Visser, who produces the excellent Wineland range of camembert, brie and blue cheese as well as his superb Huguenot, grew up on a dairy farm.

“I want to run a specialist operation,” he says.

Everything, from planting out the pasture and raising the calves to marketing the finished product, is done on the farm. “I like the complete circle.”

Valerie Elder is a former film caterer who supplies Cape Town chefs with artisanal cheese from her shop, the Real Cheese, in Observatory.

Natural principles
“Real cheese comes from small farms around the country,” she says. “It has no preservatives. The farmers are not necessarily organic but use natural principles—no growth hormones, for example.” The same sort of cheese—cheddar, gruyère, brie, goat cheese—is very different, depending on the farm. “It’s a terroir thing,” she says, “like wine.”

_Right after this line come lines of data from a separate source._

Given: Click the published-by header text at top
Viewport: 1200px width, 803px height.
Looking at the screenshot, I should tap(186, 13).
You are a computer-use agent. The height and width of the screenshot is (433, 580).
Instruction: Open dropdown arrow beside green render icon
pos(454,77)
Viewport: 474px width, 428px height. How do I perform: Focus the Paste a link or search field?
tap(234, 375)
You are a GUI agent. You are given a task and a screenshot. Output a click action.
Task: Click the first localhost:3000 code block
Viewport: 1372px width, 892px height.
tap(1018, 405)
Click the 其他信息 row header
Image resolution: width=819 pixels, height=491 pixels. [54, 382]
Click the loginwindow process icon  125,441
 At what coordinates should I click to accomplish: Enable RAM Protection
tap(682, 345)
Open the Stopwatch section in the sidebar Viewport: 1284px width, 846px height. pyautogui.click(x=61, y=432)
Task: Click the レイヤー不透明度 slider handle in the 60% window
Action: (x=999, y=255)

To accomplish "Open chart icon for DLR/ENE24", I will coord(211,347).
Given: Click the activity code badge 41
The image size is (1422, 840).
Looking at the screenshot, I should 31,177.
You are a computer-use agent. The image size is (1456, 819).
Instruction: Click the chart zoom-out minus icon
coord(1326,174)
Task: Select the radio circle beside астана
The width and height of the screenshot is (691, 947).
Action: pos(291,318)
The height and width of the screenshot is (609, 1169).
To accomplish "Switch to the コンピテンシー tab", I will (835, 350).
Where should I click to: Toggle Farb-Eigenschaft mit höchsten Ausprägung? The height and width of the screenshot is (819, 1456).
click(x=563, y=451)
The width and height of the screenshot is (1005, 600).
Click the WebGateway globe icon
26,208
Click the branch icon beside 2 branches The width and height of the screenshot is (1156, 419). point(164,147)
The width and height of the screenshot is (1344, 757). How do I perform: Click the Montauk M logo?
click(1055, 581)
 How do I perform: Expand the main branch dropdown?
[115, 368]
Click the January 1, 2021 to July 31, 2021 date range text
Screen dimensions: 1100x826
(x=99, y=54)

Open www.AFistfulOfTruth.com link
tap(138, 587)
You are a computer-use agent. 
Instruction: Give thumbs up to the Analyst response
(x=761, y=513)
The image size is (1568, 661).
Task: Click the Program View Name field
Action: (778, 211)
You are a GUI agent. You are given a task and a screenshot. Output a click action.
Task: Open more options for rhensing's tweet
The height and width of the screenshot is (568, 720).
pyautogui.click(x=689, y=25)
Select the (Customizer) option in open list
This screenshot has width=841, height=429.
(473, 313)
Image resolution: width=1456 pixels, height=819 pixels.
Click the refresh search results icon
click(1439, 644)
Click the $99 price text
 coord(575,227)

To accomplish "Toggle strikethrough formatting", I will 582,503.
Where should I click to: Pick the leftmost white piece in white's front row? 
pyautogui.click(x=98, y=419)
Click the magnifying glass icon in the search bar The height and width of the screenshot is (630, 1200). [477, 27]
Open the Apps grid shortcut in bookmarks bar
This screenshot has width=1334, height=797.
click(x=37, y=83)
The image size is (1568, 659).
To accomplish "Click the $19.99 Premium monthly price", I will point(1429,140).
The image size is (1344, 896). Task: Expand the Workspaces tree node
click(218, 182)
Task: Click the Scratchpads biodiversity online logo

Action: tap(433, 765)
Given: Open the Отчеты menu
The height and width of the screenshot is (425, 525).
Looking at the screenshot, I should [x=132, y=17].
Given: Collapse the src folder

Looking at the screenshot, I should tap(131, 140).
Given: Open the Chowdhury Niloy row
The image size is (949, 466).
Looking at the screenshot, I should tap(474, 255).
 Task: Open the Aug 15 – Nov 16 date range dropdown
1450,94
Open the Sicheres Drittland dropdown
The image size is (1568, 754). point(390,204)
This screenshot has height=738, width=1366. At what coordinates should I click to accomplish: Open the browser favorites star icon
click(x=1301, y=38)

Is there a market for such precisely produced artisanal cheese?

“We’re in a field that needs an educated public,” says James Healey, founder of Healey’s Cheesery. “We’re making a traditional farmhouse cheddar the way it was made 150 years ago. The only difference is that the equipment is stainless steel instead of wooden. It’s made by hand, no artificial colour, no preservatives.”

South African artisanal cheeses have certain things in common: the cows are not given growth ­hormones and their grazing is free of artificial pesticides and herbicides. And, with few exceptions, the rennet is either vegetable or microbial—good news for vegetarians. ­Animal ­rennet is rarely used in South ­African cheese.

What sells? Capetonian purveyor Bryan Said finds gruyère popular in the southern suburbs, as is local grana, a mix between parmesan and local grana padrana, as well as local raclette. But camembert and brie sell everywhere.

Encouraging the artsisans
Jo and Bryan Dick, who own the Cheese Gourmet in Linden, ­Johannesburg, have been selling cheese for more than two decades, seeking out new producers, encouraging and advising them.

“We like to promote people making a different kind of cheese,” says Jo Dick.

Jo’burgers, she says, go for gouda—but not the sweet-milk cheese one used to get. This is artisanal gouda, aged anywhere from six to 18 months, strong and delicious. Cheddar is also popular, then brie and Robuchon, blue cheese and goat cheese.

Goat cheese appeals to Gauteng cheesemakers because you don’t need a lot of land. Goat Peter’s Marianne Joos keeps 250 goats on the Hekpoort farm of her business partner, ­Alister Catto, and milks just fewer than half of them.

She says it’s easy to keep goat cheese from tasting, well, gamey: “You have to keep the rams separate from the ewes because the rams are the smelly ­animals.”

Hygiene also comes into it. Their grisson—which does not even taste like goat cheese—won the South African dairy competition’s product of the year in 2010.

Family traditions
Why artisanal cheese? “It’s an interactive experience,” says Jo Dick. “People like the stories behind the cheese, where their cheese comes from. It gives value to the product.”

Here’s one story: Gerard Tanesse, proprietor of Pépé Charlot, makes the kind of goat cheese his grandfather loved, back in the Ardèche in France.

He has named his company and one of his cheeses after his grandpère.

His crotin—small, barrel-shaped, can be eaten as is or cooked—is brilliant. The milk comes from the University of Pretoria and he turns it into a crotin or chevrin or pepe. Cheese needs nurturing, he says, like a baby.

“We turn the cheese every day and we play nice music in the cheese room”—sometimes ­classical, sometimes kwaito. Thus, he notes, the cheeses are exposed to a range of experiences.

You do not get stories like that by gazing into the supermarket cheese case. And unless the cheese comes from the artisanal chaps, you do not get cheese like that either.